The reason for the bid’s abrupt withdrawal is not mysterious. World Heritage City status would have provided substantial armoury for the city’s vast and diverse physical heritage and, in doing so, would have blighted urban infrastructural development of the kind the government currently favours for the capital.

At play in Coronation Park. Credit: Carol Mitchell/Flickr CC-BY-ND 2.0

On the question of the city’s publics, it is significant that the park is not deemed worthy of continued support on its own merits; as a large, enclosed, landscaped space of leisure in a part of the city that enjoys few such amenities. That none of the state and non-state agencies involved in the conception and partial completion of the park as a heritage space has supported the park as a local, north Delhi resource attests to the alienation of these agencies from the city’s public. This distance is not new. The city of New Delhi was built amidst the collapse of the imperial state’s credibility and in proximity to the epicentre of the most significant rebellion the British Empire ever faced.
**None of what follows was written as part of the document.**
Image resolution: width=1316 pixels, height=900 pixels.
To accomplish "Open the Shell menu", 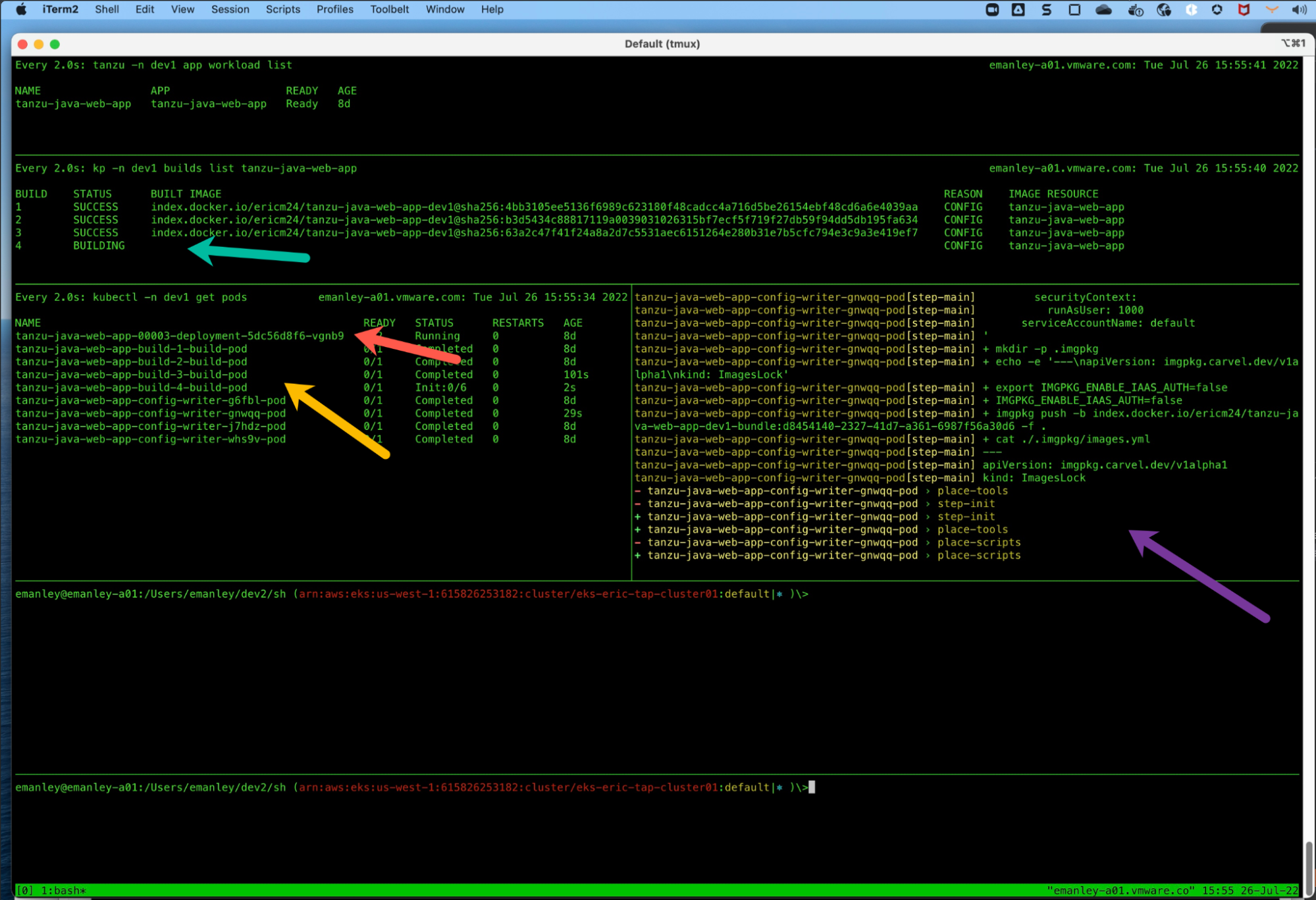I will coord(107,9).
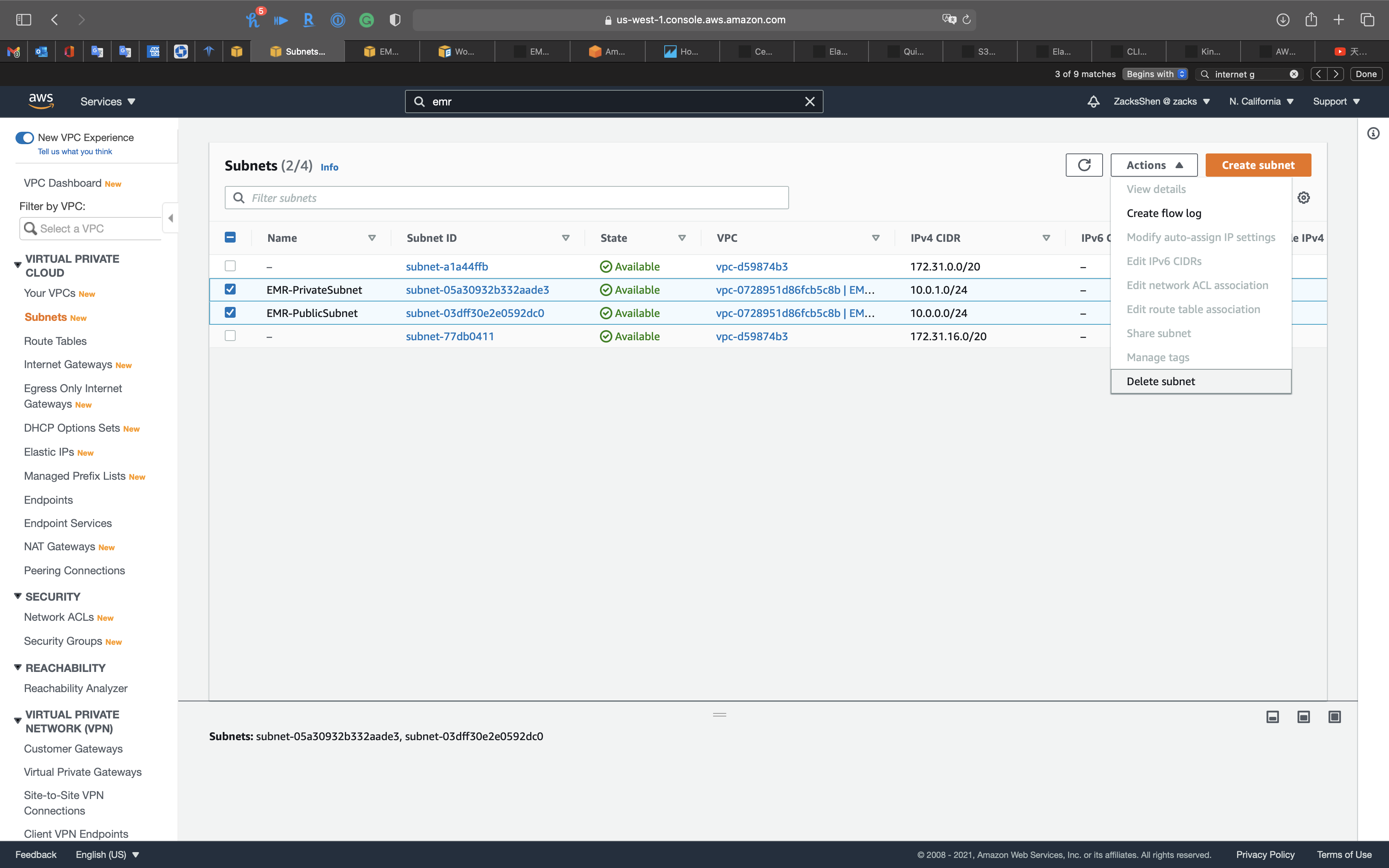Open the subnet-03dff30e2e0592dc0 link

click(x=475, y=313)
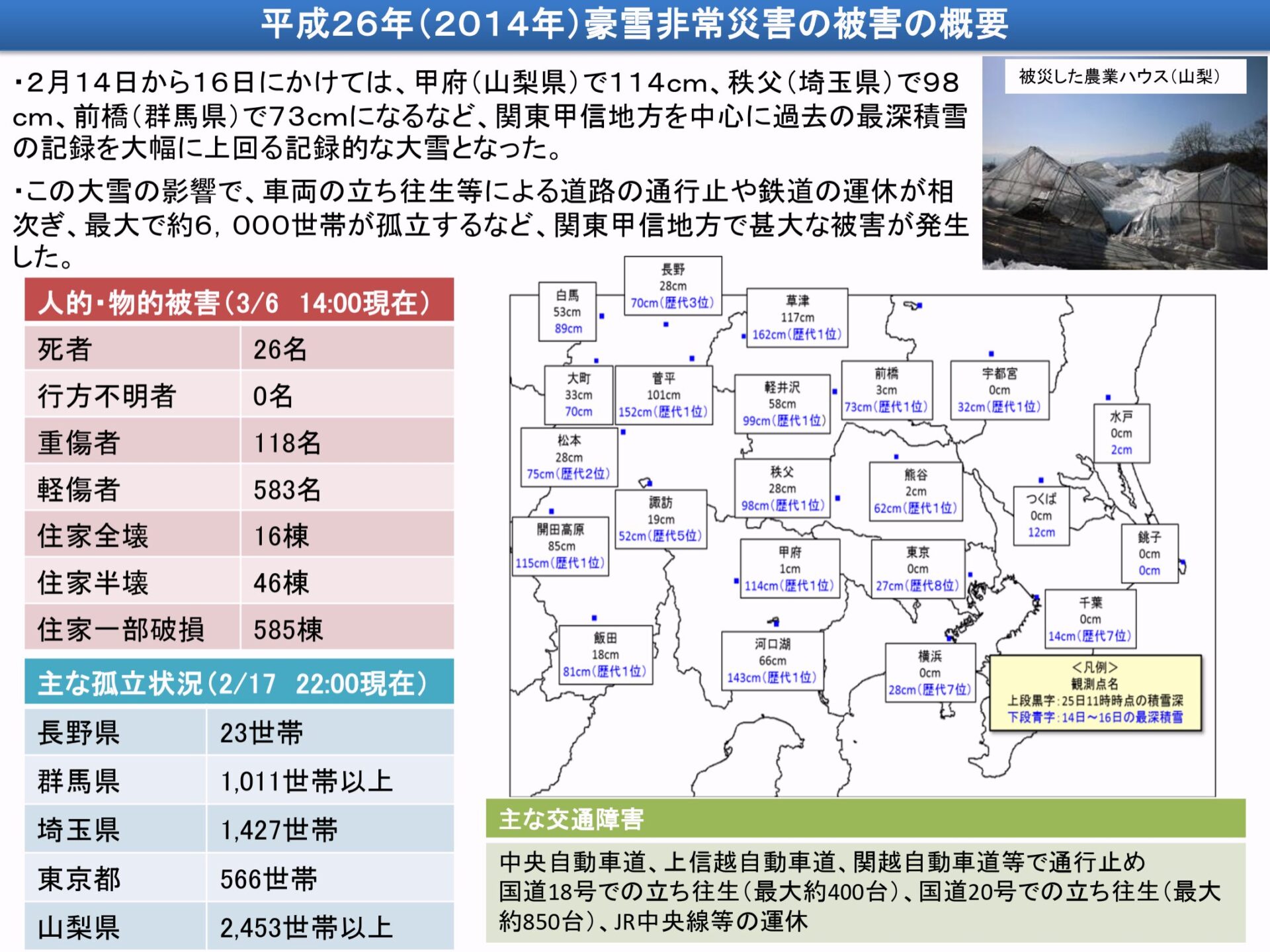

The imperial city’s architecture – of which the statues at Coronation Park formed a part – is a physical memorial to a government regime that regarded the Indian public with indifference, suspicion and antagonism. The dilapidated state of Coronation Park commemorates two realities of contemporary urban governance. Firstly, the abandonment of the park as it was originally conceived marks the ascendancy of rapid infrastructural transformation over heritage conservation in the city. Secondly, and arguably more significantly, the park’s trajectory of decline exhibits the indifference of the government to the maintenance of local infrastructure and, in particular, places of public leisure.

Without some properly resourced maintenance, it is not clear how long the park will remain attractive and amenable to visitors. The story of the park is the story of a bureaucratic regime that refuses to allow the city’s past to offer cautionary wisdom to its present and a city public that is not deemed worthy of recreational spaces.

Aparna Balachandran teaches modern history at Delhi University and Deborah Sutton teaches at Lancaster University.